『ストップモーション』(原題:Stopmotion)
監督:ロバート・モーガン
出演:アシュリン・フランチオージ,ケイリン・スプリンゴール,セリカ・ウィルソン=リード,ステラ・ゴネット,トム・ヨーク他
十三の第七藝術劇場へサポート会員の更新に寄った折、何も観ないで帰るのももったいない。
ちょうど都合の良い時間に上映があった本作に即決。満席に近い客の入りで驚く。
実写とストップモーションアニメの融合で描かれたサイコホラーで、これが長編デビューとなるロバート・モーガン監督はイギリス出身。
またひとり、変な監督が出てきました。この客入りも納得のキワモノ。
エラは、ストップモーションアニメ界のレジェンドと呼ばれる女流監督スザンヌの娘。
関節炎で手が上手く動かなくなった母親に代わり、彼女の新作の制作をエラが手伝っている。
エラのことを「私のパペット」と呼び、本当に操り人形のごとく動かそうとするスザンヌ。
彼女の思い通りにエラが造作できなければ罵声を浴びせ、エラのストレスは増すばかり。
そんなあるとき、スザンヌが倒れて昏睡状態に。
母親を憎む気持ちさえ生まれていたエラだが、最期の作品を完成させる義務が自分にはあると考える。
実家で作業を進めようとすると母親の影がちらついて落ち着かず、恋人のトムが管理する部屋を借りることに。
いずれ解体される予定のためにほぼ誰も住人のいない建物の一室で、スタジオとして利用するにはもってこい。
必要な道具をすべて運び込んでストップモーションアニメを完成させようとしたものの、物語をどう進めるべきかわからない。
困惑するエラの前に現れたのは、同じ建物の住人とおぼしき少女で……。
母親の操り人形でいることがあんなにも嫌で、自分にだって映画を撮れると思っていたのに、
いざその母親がいなくなってみると何も進められず、自分にはアイデアというものがなかったのだと思い知らされます。
造作には長けていても、誰かの指示がなければ動けないエラ。
突如として現れた少女は奔放そのもので、エラが作った人形を雑に持ち上げるし、
ずっとチューチュー吸っているパックジュースを飲み干すとそこらにポイッ。
不愉快にさせられてばかりなのに、少女の頭の中は創造性に満ちていて、次々と物語の続きが出てきます。
少女の話を聴かなければ制作がはかどらないから、ついつい少女を招き入れてしまう。
「普通」に造作するエラに対して少女は駄目出し。
死体処理に使うロウを用いるように言われてその通りにすると、今度はそれにも駄目出し。
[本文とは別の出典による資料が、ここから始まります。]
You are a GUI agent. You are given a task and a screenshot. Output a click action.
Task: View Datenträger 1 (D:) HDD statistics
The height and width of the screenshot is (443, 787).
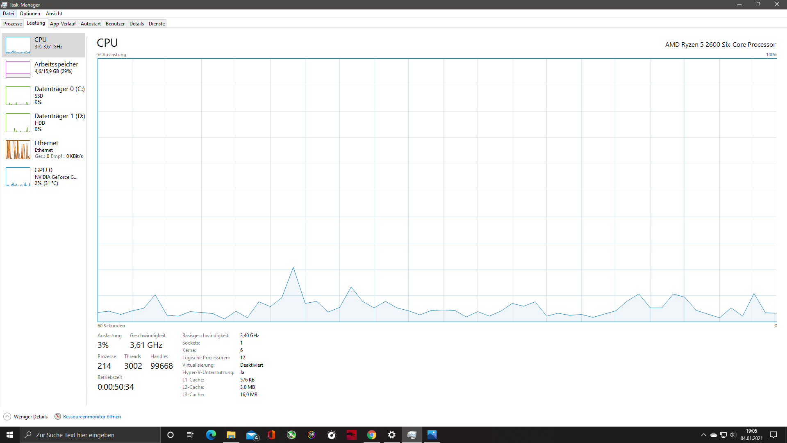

冷蔵庫の傷みかけた生肉を使えと言い、さらには狐の死骸を使うように言い出します。
森で拾った動物の死体なんてすぐに虫が湧くでしょうけど、そこはファンタジーゆえそうはならないのが救い。
だけど描写がなくても虫がたかるシーンを想像してしまうし、死臭まで漂ってきそうでゲーッ。
少女が現実にいるのかどうかすらわかりません。たぶんいない。
そしてあの少女は、母親の言いなりになることなくアイデアを溢れ持ちたかったエラ自身なのかなとも思う。
どんどん正気を失い、自分の造作物の幻影を見たり、リアリティを求めて自らの体を傷つけたり。
凄まじくグロくなっていくから、もともとはこういうのが苦手な私は直視できず。
でも面白かったと言わざるを得ません。ポスターに描かれているのはこのシーンでしたか。
全然気づかなかったのですが、主演のアシュリン・フランチオージって、
『スピーク・ノー・イーブル 異常な家族』(2024)でキアラを演じていた女優なのですね。
嫌なものを観ちゃったなぁ。面白いのが困る。